(WORK ORDER) With the pictures left out, return exactly the lines from the one containing "This screenshot has height=469, width=968." through the end of the listing below.

(DATA SHOWN)
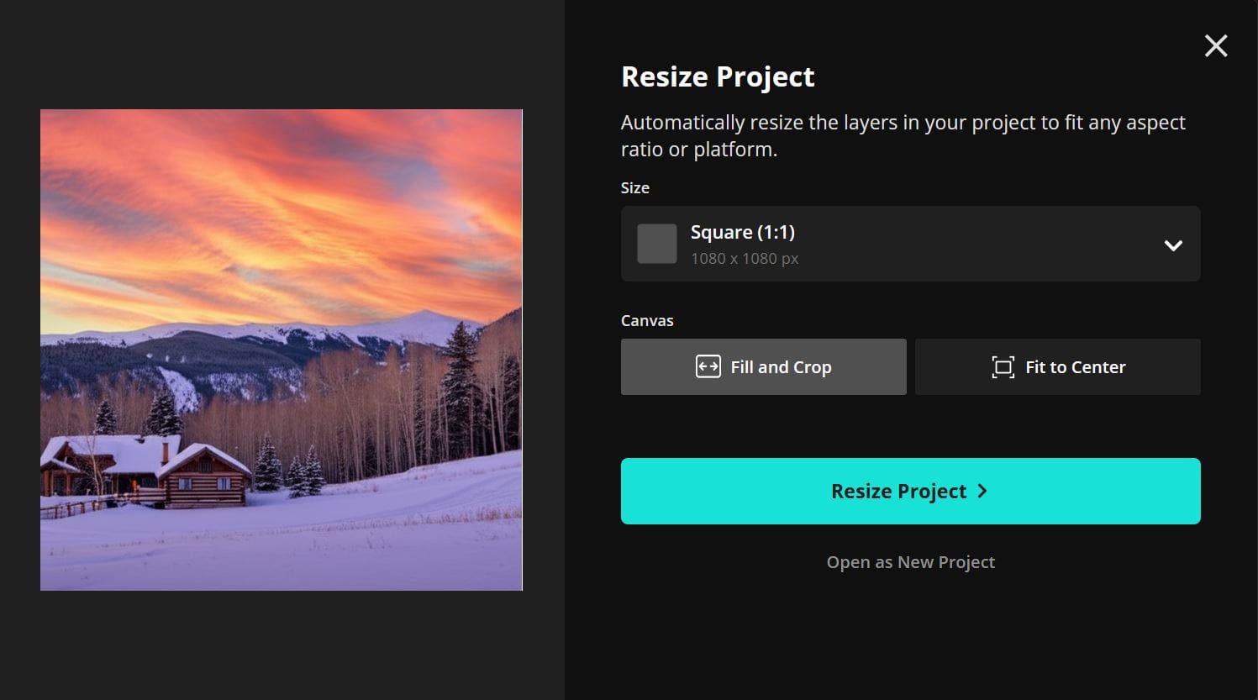Click the Resize Project button
Image resolution: width=1258 pixels, height=700 pixels.
pyautogui.click(x=910, y=491)
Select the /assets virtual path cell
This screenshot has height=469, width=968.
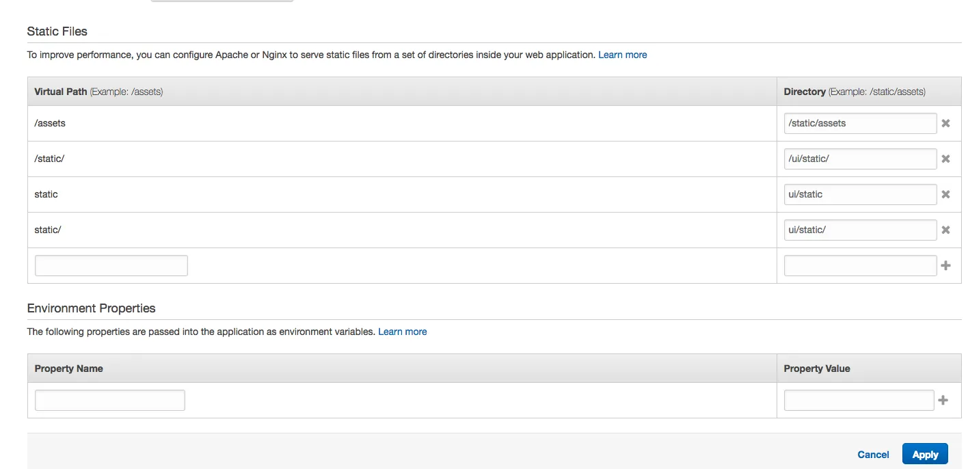(x=50, y=124)
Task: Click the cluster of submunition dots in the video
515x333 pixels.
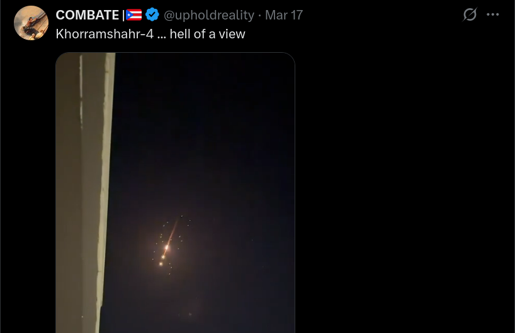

(REPLY TO THE EXERCISE)
This screenshot has height=469, width=968.
(x=50, y=124)
Task: Click the cluster of submunition dots in the video
515x333 pixels.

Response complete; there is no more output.